= Task goal =
Rewrite the stretch of records from the line containing "Where should I" through the line containing "Looking at the screenshot, I should click(470, 256).", changing "button" to "control" and keeping everything else the same. Leave out the pictures.

**** Material for the task ****

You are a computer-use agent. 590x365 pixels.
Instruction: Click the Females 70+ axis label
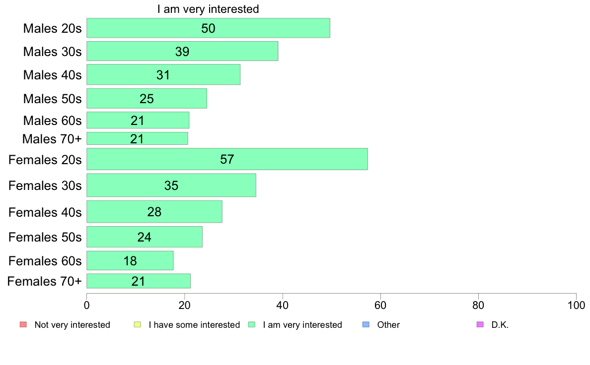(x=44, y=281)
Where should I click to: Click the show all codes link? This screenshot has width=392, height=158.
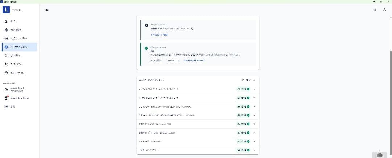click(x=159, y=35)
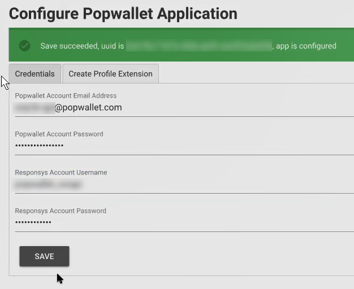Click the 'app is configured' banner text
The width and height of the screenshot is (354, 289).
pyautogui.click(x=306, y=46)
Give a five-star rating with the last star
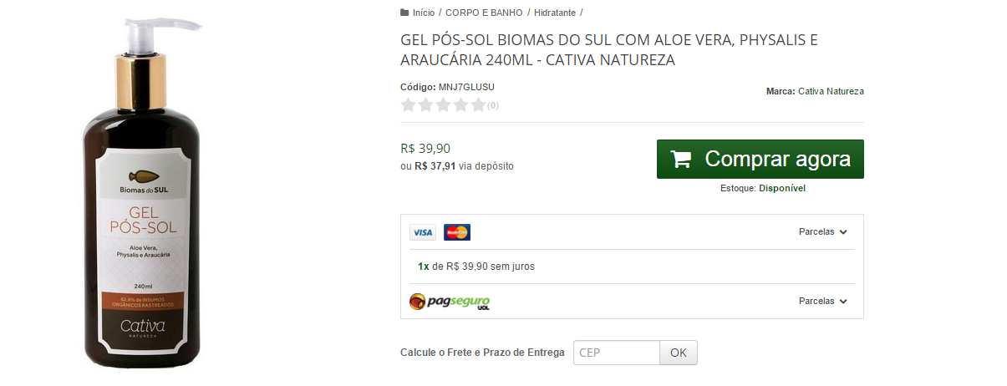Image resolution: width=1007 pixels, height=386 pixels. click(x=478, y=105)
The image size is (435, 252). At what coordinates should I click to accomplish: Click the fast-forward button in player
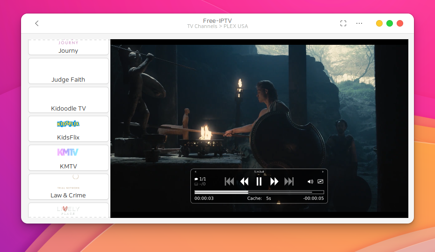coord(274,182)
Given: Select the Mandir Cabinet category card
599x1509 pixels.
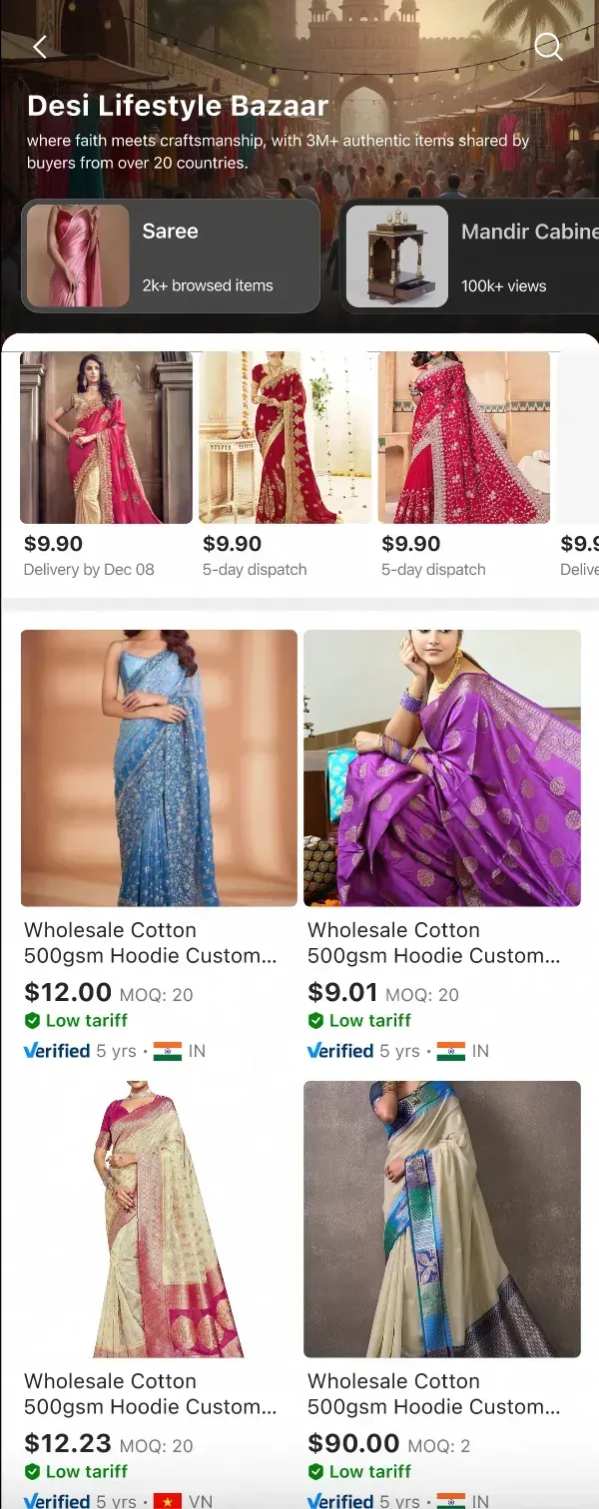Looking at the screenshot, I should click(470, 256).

****
**** Material for the task ****

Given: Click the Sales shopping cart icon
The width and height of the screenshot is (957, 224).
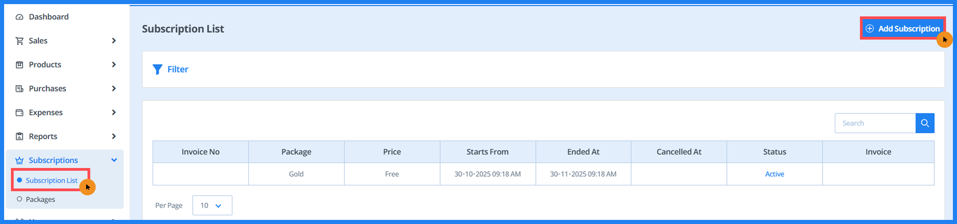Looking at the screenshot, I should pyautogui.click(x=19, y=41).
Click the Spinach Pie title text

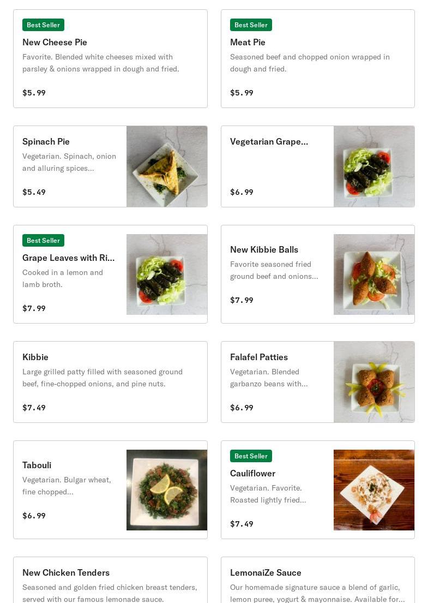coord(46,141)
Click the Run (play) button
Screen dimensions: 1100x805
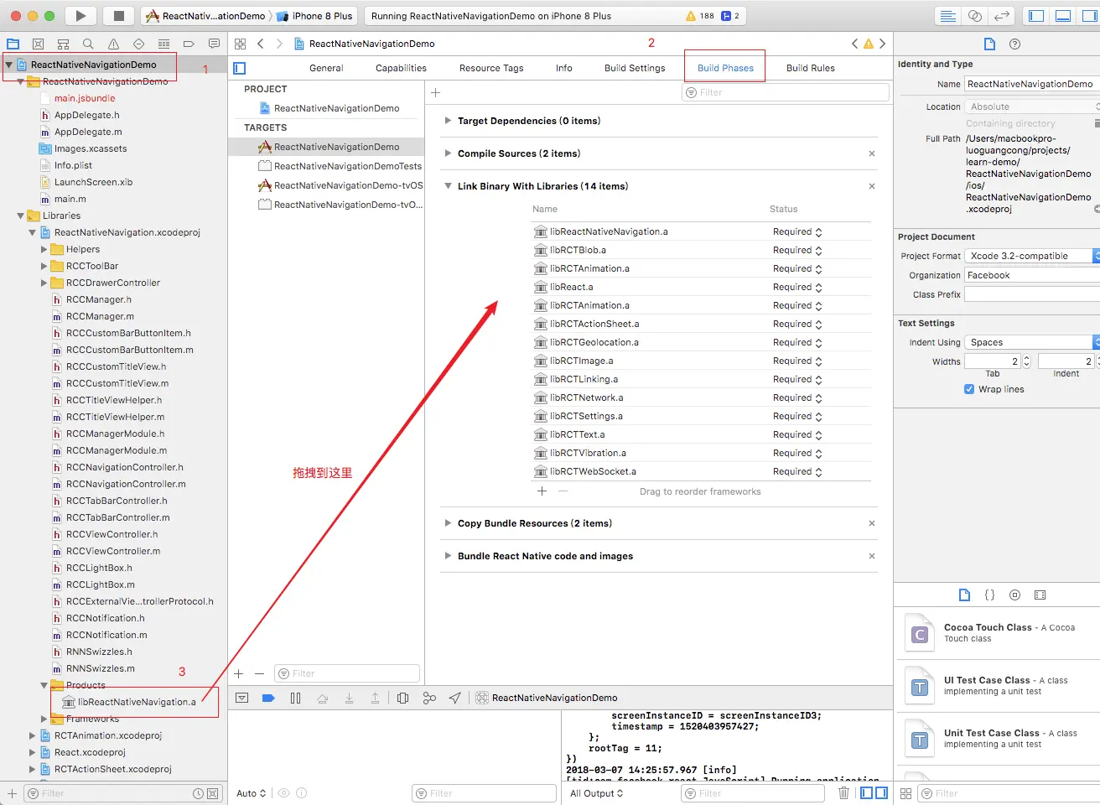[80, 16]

****

= Written answer =
Where should I click to: Click the show all codes link? This screenshot has width=392, height=158.
click(x=159, y=35)
Click the 'app is configured' banner text
The width and height of the screenshot is (354, 289).
pyautogui.click(x=306, y=46)
Give a five-star rating with the last star
Image resolution: width=1007 pixels, height=386 pixels. click(x=478, y=105)
The image size is (435, 252). At what coordinates should I click to accomplish: Click the fast-forward control in player
coord(274,182)
Given: Select the Mandir Cabinet category card
599x1509 pixels.
Looking at the screenshot, I should click(470, 256).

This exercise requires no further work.